◆ **WORK REQUIRED**:
Transcribe the lines of the data from the one containing "Given: Switch to the Payloads tab" through the end of the data, both ends included, and leave the pictures out.

◆ **Entries on where items appear**:
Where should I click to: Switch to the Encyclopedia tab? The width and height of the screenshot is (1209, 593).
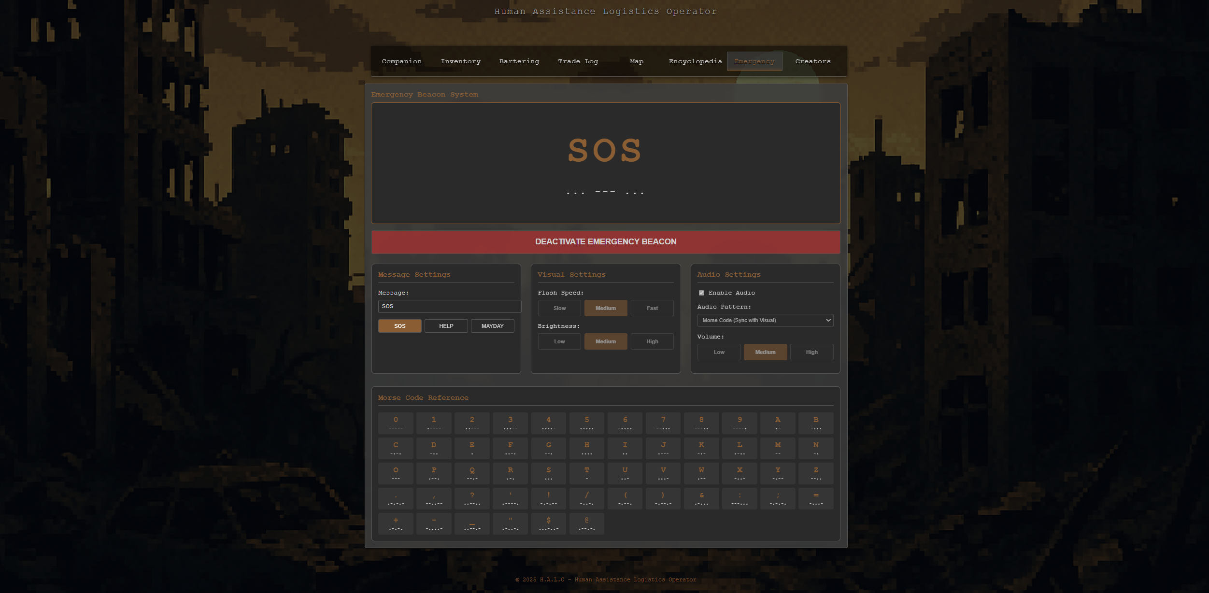(695, 61)
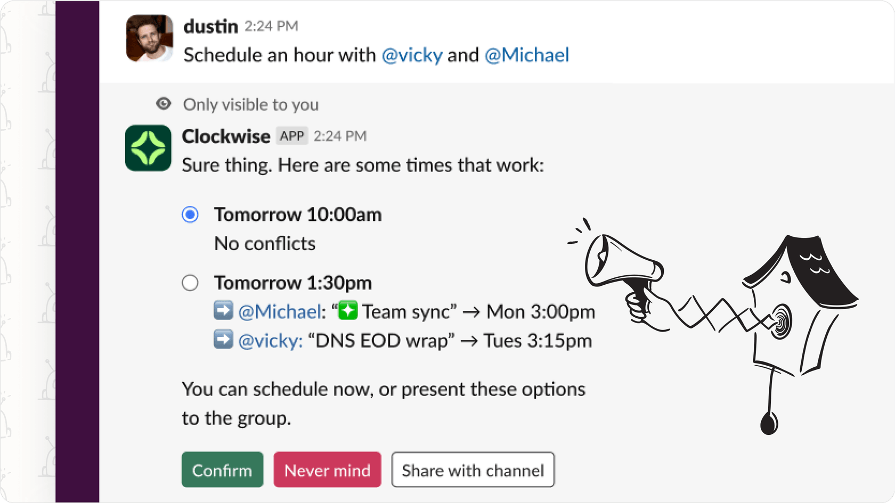This screenshot has width=895, height=503.
Task: Click the arrow icon before @Michael's conflict
Action: [x=224, y=310]
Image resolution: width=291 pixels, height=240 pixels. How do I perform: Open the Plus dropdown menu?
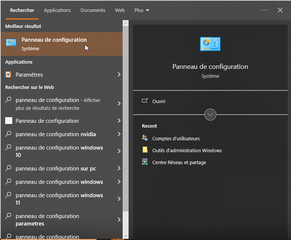(142, 10)
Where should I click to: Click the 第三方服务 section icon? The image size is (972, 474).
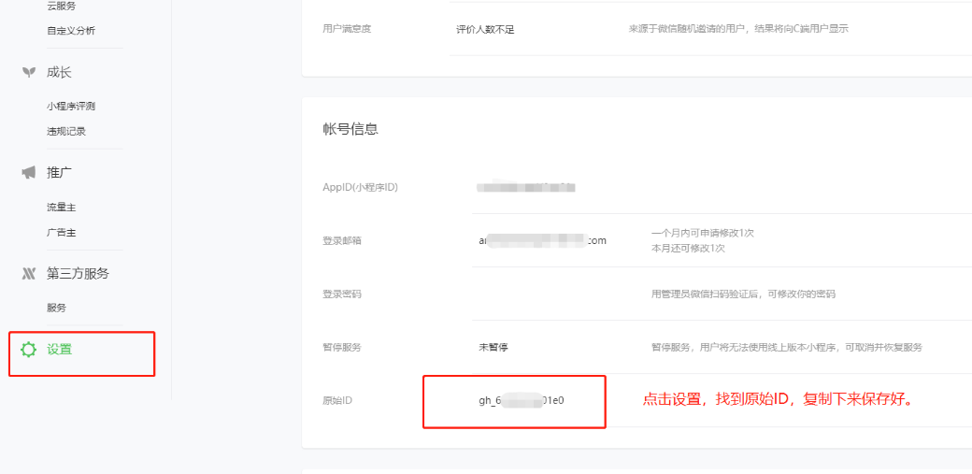coord(28,274)
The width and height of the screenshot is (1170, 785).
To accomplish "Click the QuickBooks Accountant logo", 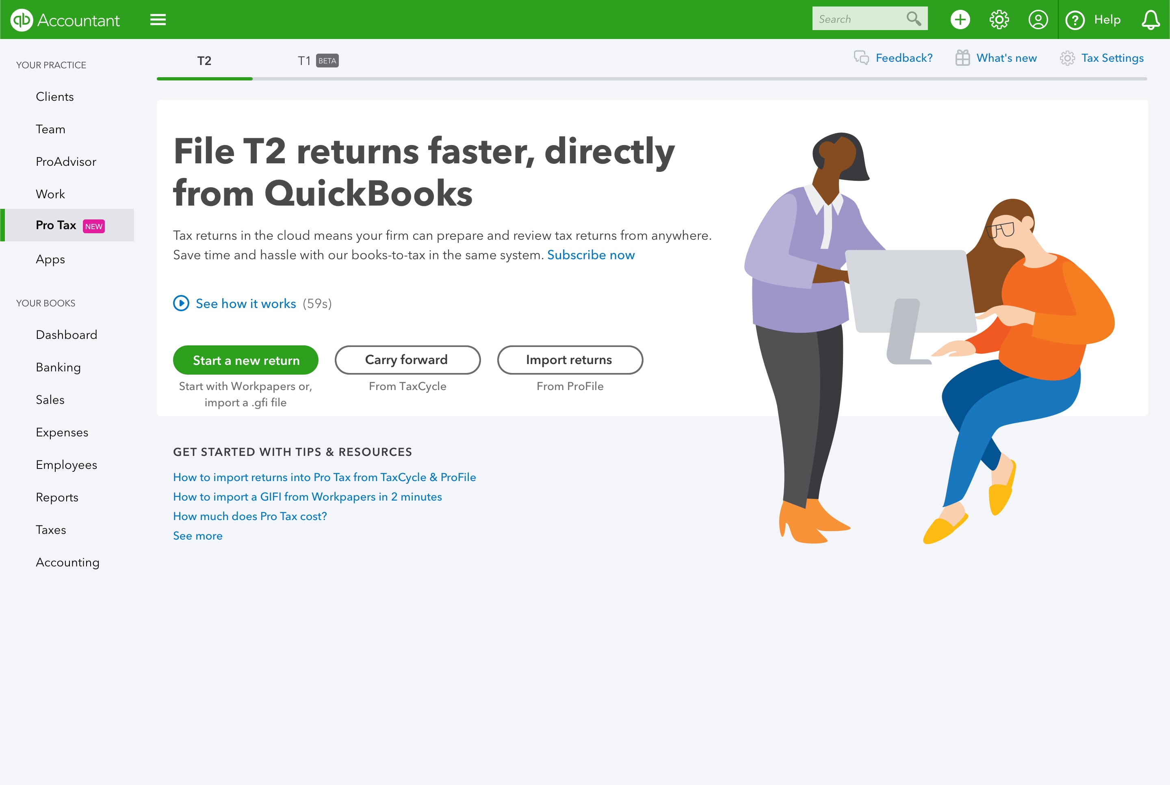I will (65, 20).
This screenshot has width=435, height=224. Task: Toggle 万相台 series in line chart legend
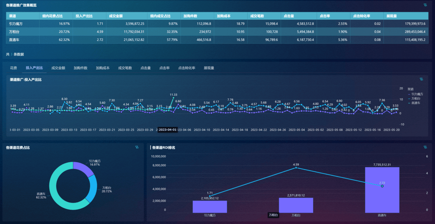coord(416,98)
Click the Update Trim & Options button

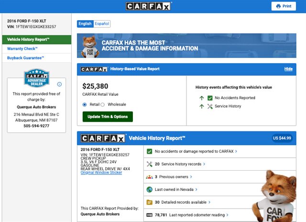coord(108,117)
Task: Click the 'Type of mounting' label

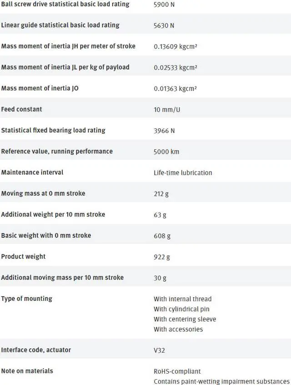Action: [26, 299]
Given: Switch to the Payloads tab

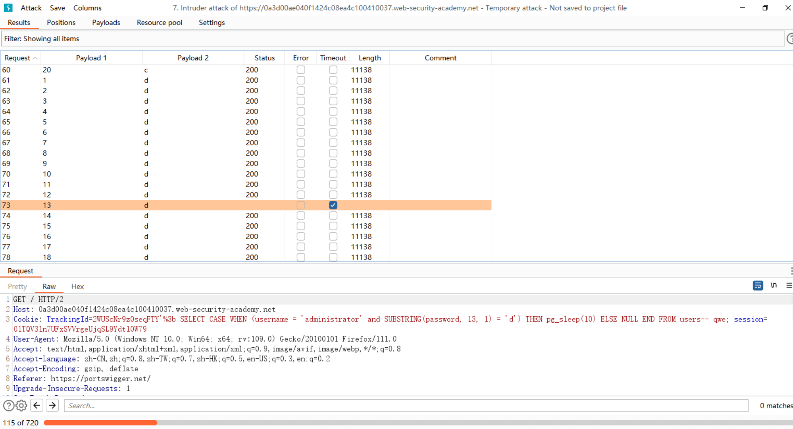Looking at the screenshot, I should (106, 22).
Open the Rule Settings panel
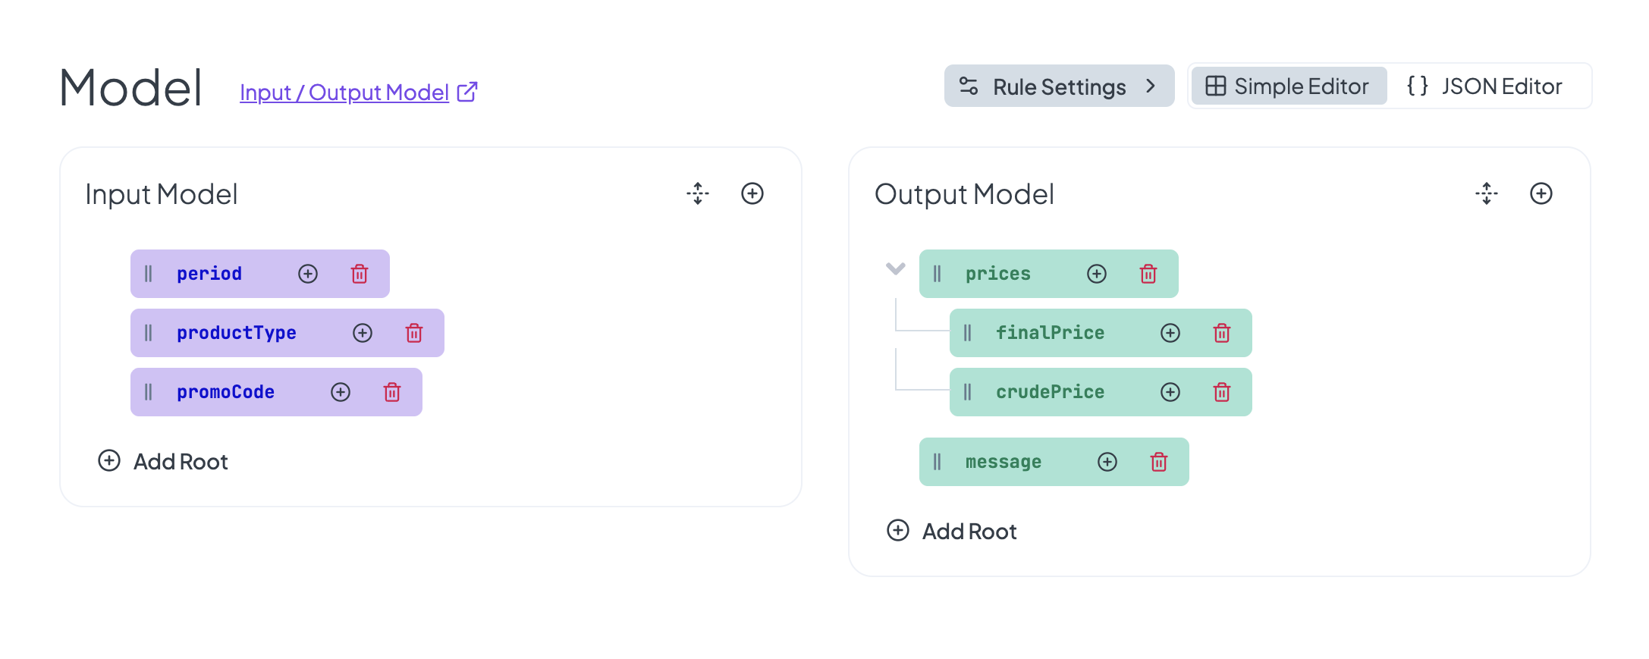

◆ **RESULT**:
Given: Switch to the Payloads tab

Looking at the screenshot, I should (106, 22).
Open the Rule Settings panel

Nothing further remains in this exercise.